The leaving of Broadwood

Broadwood Stadium
Broadwood Stadium

CLYDE chairman John Alexander has explained why he feels the club has to leave its home of Broadwood Stadium.

He said that the move was essential for business reasons and also to help the club live up to certain legal obligations that come with November’s switch in status from PLC to community interest company (CIC). He added that it was nothing to do with the lack of interest shown by the majority of people living in the local area.

“There is no fault on the part of the people of Cumbernauld not supporting the club – the people are not the reason why we cannot stay at Broadwood. Any failure to engage with the local community is ours,” he said.

John also said that relations between the club and Broadwood landlords North Lanarkshire Leisure had improved since 2009’s battle over unpaid rent which had seen the club threatened with eviction. “We have a good and stable relationship with North Lanarkshire Leisure,” he said.

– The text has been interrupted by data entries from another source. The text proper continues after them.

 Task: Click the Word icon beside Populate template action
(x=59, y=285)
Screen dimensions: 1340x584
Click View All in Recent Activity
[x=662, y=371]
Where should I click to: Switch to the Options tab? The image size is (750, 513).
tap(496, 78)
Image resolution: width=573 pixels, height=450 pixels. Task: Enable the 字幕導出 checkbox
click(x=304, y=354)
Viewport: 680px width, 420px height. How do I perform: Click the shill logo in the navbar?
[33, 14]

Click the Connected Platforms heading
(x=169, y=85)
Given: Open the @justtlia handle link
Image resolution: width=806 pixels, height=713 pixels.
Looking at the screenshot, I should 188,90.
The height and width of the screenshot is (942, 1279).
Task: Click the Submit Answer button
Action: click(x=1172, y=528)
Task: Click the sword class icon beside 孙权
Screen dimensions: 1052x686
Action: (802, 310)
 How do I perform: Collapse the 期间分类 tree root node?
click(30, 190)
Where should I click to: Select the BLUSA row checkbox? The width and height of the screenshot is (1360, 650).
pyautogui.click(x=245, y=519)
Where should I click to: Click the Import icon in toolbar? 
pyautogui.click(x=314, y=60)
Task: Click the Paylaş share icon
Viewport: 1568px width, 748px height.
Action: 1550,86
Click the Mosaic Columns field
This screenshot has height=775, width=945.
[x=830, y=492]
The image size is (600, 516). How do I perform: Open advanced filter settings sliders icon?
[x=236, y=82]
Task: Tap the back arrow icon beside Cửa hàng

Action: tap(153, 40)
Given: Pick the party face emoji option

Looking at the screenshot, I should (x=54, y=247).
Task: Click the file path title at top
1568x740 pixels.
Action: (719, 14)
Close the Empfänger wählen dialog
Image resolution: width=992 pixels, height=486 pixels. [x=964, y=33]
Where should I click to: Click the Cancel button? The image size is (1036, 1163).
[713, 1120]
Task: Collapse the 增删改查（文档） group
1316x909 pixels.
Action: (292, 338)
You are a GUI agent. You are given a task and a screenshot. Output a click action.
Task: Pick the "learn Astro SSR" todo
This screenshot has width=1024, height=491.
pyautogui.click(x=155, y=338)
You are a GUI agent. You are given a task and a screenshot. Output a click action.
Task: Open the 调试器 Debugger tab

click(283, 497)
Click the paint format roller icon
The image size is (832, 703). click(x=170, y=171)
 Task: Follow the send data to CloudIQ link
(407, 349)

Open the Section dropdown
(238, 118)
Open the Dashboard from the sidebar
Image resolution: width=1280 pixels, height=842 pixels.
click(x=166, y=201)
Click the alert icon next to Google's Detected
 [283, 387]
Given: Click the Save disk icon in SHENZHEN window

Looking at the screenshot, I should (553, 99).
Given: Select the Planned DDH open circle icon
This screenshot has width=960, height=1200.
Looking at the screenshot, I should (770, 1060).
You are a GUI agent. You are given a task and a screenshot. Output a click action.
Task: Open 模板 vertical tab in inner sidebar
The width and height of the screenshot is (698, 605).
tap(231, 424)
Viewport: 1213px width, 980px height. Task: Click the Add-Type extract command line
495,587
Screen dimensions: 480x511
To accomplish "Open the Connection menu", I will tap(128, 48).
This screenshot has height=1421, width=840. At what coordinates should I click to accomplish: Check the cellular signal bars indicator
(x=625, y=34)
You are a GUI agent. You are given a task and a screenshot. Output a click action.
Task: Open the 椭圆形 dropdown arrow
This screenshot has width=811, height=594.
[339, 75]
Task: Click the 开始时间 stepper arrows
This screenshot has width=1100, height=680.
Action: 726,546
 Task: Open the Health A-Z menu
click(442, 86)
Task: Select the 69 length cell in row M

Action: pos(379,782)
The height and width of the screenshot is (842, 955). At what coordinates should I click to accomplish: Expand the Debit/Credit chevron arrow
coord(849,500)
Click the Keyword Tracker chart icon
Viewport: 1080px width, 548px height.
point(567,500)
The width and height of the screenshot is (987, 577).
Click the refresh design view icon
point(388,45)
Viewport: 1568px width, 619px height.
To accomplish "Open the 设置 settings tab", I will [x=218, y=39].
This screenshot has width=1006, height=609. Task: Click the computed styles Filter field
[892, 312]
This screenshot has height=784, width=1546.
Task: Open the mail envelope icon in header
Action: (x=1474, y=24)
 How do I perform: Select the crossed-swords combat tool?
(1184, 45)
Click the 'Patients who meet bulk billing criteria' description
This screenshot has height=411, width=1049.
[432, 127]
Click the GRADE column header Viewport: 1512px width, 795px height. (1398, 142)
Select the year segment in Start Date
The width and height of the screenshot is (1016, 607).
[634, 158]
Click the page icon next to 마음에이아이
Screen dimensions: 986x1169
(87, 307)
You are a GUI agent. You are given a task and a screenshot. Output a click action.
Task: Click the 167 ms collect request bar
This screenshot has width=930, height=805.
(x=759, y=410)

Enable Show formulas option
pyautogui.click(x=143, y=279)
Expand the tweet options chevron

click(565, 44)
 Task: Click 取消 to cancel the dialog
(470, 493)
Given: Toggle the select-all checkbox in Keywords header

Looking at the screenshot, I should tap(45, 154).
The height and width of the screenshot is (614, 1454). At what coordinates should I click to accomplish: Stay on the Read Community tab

The need to leave Broadwood, he said, was to do with the lack of control over faciltities, something which costs Clyde important revenue, and also the club’s isolation from the community resulting from the failure of additional facilities that were planned for the vicinity of the stadium to progress beyond the drawing board.

“When the decision was made for Clyde to come to Broadwood the plan put forward by Cumbernauld Development Corporation was for a community hub to develop around it, but the stadium never ended up being an integral part of the community. The plan never developed after the CDC wound up.

“Unlike most football clubs we cannot generate income from such things as renting out artificial surfaces or catering. In fact we have little to do with Broadwood apart from using it for twenty match days per season. Almost all profits generated at Broadwood go to the landlord, whereas anyone we compete with on the pitch can operate these businesses on a far higher margin.

“We’re quite unusual in that our primary focus is on stability and paying our bills, then we look at putting money into football, rather than just spending money on the player budget and running up debts. This is one mistake we have made in the past and it created an unhealthy environment for the club’s survival.”

John also said that the club would seek to self-fund construction of a new stadium through soft loans and grant funding from various sources. There would be no direct appeal for the fans to contribute cash. “We have resorted to asking the fans to bail us out in the past, but hopefully that is something that will remain in the past. This project would need to be done as a business venture. If fans wished to contribute they could, but this would be treated as a commercial investment.”

Leaving Broadwood however does not necessarily mean leaving Cumbernauld. John does not want the move to result in a complete change of identity for the club, and that means remaining within a certain geographic area to avoid alienating the current fanbase. So long as a site can be found that will fulfil the club’s needs for a location that is central to the community, with good transport links and which will allow them to operate autonomously, John would be quite happy for Clyde to remain in Cumbernauld.

“We are starting to look for alternative sites in the local area and would welcome any suggestions,” said John.